__Belge metni__.
↓

Isırılmak Ne Ki. Öldürülenler Bile Var.
ISIRILMAK NE Kİ. ÖLDÜRÜLENLER BİLE VAR.
Aşağı yukarı dünyanın
bütün parlamentolarında
karşıt görüşlü millet
vekilleri arasında zaman
zaman tansiyon yükselir ve bu
yükselen tansiyon dolayısıyla
yumruklaşmalar olur. Ancak ölüm
olur mu işte
bunu bilmiyorum. Ama
Türkiye’de T.B.M.M Çatısı içinde
ya da dışında
milletvekili ölümlerine şahit
olmuşuzdur maalesef.
Türkiye Büyük Millet
Meclisi, açılışından çok
kısa bir süre
sonra ilk milletvekili katli olayı
ile karşılaşır 6 Mayıs
1920 Tarihinde. Öldürülen kişi Trabzon
Milletvekili Eyübzade İzzet
Bey ve Gümüşhane- Kelkit
Milletvekili Ziya Beydir.

↑

__Çalışma konuları__.
a) Milletvekili ölümleri yazısına göre şu soruları cevaplayın:
(i) Dünyanın hemen bütün parlamentolarında yükselen tansiyon yüzünden ne olur?
(ii) Yazar neyi bilmediğini söylüyor?
(iii) Türkiye Büyük Millet Meclisi ilk milletvekili katli olayıyla hangi tarihte karşılaşır?
b) Milletvekili ölümleri yazısını kaldığı yerden sürdürerek bir sonraki bölümü yazın.
Bu çalışmada verilere başvurmak gerekmez.

Bir veri bloğu:
↓

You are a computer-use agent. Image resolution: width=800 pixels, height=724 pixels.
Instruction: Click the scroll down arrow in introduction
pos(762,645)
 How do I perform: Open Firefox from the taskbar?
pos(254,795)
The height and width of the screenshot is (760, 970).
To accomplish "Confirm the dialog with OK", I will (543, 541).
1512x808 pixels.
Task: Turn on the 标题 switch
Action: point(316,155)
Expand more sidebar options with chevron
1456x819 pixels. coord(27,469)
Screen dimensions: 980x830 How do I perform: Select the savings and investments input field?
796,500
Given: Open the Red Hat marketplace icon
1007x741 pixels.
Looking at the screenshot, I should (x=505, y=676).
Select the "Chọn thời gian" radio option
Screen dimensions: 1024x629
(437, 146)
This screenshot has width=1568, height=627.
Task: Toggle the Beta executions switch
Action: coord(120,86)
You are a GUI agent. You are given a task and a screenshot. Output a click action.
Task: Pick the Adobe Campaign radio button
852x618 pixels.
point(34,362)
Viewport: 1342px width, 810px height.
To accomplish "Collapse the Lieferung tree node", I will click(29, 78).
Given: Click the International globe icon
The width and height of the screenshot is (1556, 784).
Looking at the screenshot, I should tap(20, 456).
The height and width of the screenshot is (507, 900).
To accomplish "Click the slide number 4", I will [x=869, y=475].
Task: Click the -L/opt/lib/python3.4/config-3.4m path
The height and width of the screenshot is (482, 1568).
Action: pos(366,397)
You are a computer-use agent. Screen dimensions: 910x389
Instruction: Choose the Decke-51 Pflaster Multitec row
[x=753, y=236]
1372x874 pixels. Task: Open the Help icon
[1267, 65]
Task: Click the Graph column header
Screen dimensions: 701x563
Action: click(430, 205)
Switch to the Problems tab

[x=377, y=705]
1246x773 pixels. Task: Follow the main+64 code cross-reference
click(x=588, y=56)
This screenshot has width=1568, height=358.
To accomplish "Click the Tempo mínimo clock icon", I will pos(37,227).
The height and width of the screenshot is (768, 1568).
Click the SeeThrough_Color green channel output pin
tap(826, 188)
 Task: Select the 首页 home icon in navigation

↑

__Alıştırma cevapları__.
a)
(i) Karşıt görüşlü milletvekilleri arasında yumruklaşmalar olur.
(ii) Bu olaylarda ölüm olup olmadığını.
(iii) 6 Mayıs 1920.

b)
Eyübzade İzzet Bey
çok çeşitli devlet
görevleri yaptıktan sonra 1908-1918
Yılları arasında Osmanlı
Meclis-i Mebusanında Trabzon Milletvekili olarak
görev yapmış ancak Mondros
Ateşkes Antlaşmasından sonra memleketi Trabzon’a
geçerek burada Trabzon
ve Havalisi Müdafaa-i
Hukuk Cemiyetinin kurucuları
arasına girmişi 23 Temmuz
1919 da Erzurum Kongresine Trabzon
temsilcisi olarak katılmış
ve Mustafa Kemal’in
Kongre başkanlığına getirildiği
o kongrede Erzurumlu Hoca
Raif Efendi ile
birlikte başkan yardımcılığına getirilmiştir. Ancak
Kongrede alınan kararlar
ile kalk ile
Padişahın birbirinden
uzaklaştırıldığını, bunun da kötü
sonuçlar doğuracağını ileri
sürdüğünden Mustafa Kemal ile
ters düşmüş ve
bu sebeple de Sivas
Kongresine katılmamıştır.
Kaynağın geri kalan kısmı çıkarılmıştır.